> Texte fourni
Dans les temps anciens, chez les alchimistes, l'entonnoir représentait l'acquisition de la connaissance. Renversé, le tuyau en haut, il représentait au contraire l'ignorance, la tromperie et la déraison, c'est pourquoi les fous sont parfois dessinés avec un entonnoir renversé sur la tête. L'entonnoir était aussi un moyen de torture : on l'enfonçait dans la gorge du supplicié, puis on y versait un liquide. L'estomac de la victime se dilatait et compressait ses poumons, causant ainsi un début d'asphyxie dans d'horribles souffrances. Pas très gai que tout cela ! Alors, laissons choir l'entonnoir, et jouons aux cartes !
Plaît-il ?
Oui, aux cartes ! Pourquoi pas ? Et plus particulièrement au jeu des sept familles. Car grâce à ce jeu, nous allons pouvoir découvrir l'entonnoir de la vie en action. Mais qui a dit que la vie était un jeu ? Elle ne l'est pas particulièrement, elle oscille plutôt entre la comédie et la tragédie. En tout cas, elle se termine toujours mal (le trou de l'entonnoir, la mort !). Mais la famille, est-elle un entonnoir ? Non, c'est plutôt chaque individu qui la compose qui est un entonnoir.

> Liste fournie
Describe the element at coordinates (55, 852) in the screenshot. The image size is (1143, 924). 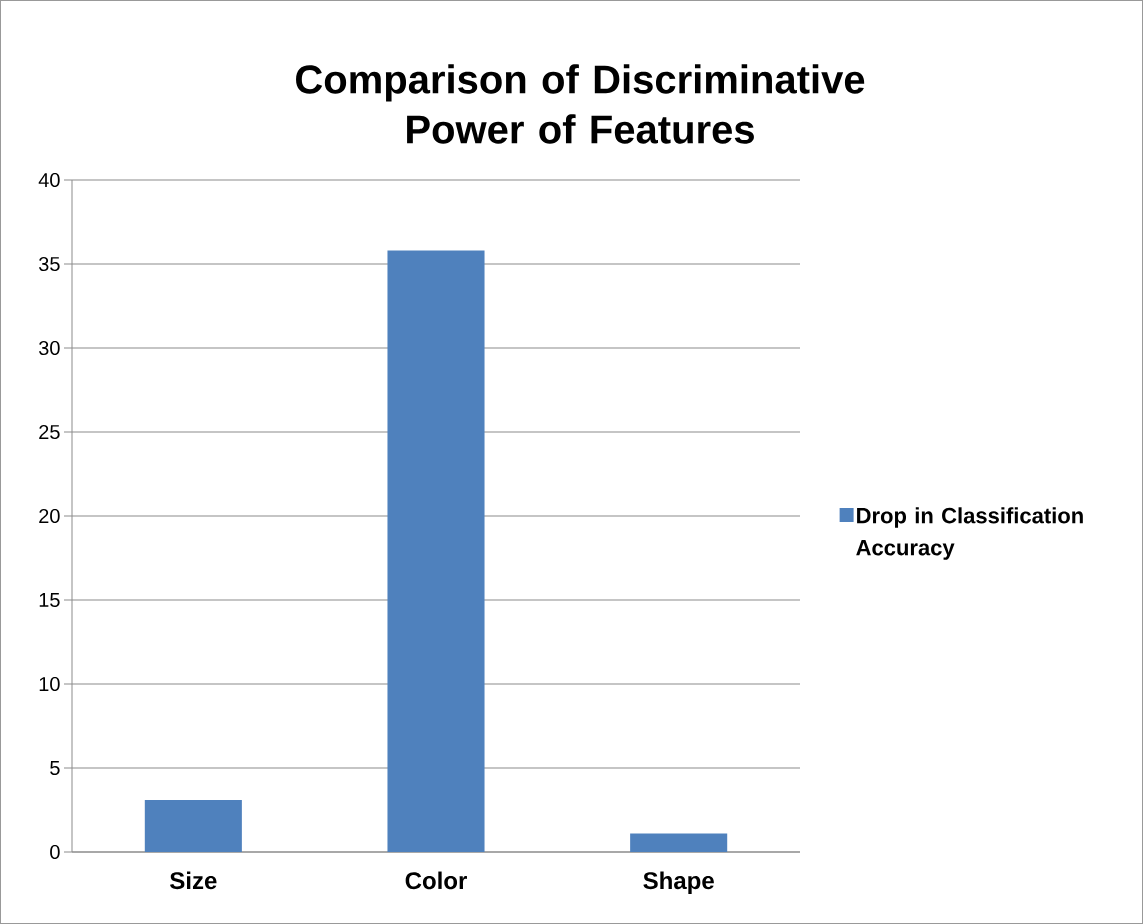
I see `y-tick-label: 0` at that location.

> Action demandée 1
Dans le texte sur l'entonnoir, que représentait l'entonnoir renversé chez les alchimistes ?
> Action demandée 2
Résumez en deux phrases le texte sur l'entonnoir.
La liste provient d'une autre source que le texte.

> Solution détaillée 1
Il représentait l'ignorance, la tromperie et la déraison.

> Solution détaillée 2
Chez les alchimistes, l'entonnoir symbolisait l'acquisition de la connaissance, et une fois renversé l'ignorance, la tromperie et la déraison ; il servait aussi d'instrument de torture. Le texte propose ensuite de jouer aux sept familles pour découvrir l'entonnoir de la vie en action, en précisant que ce n'est pas la famille mais chaque individu qui la compose qui est un entonnoir.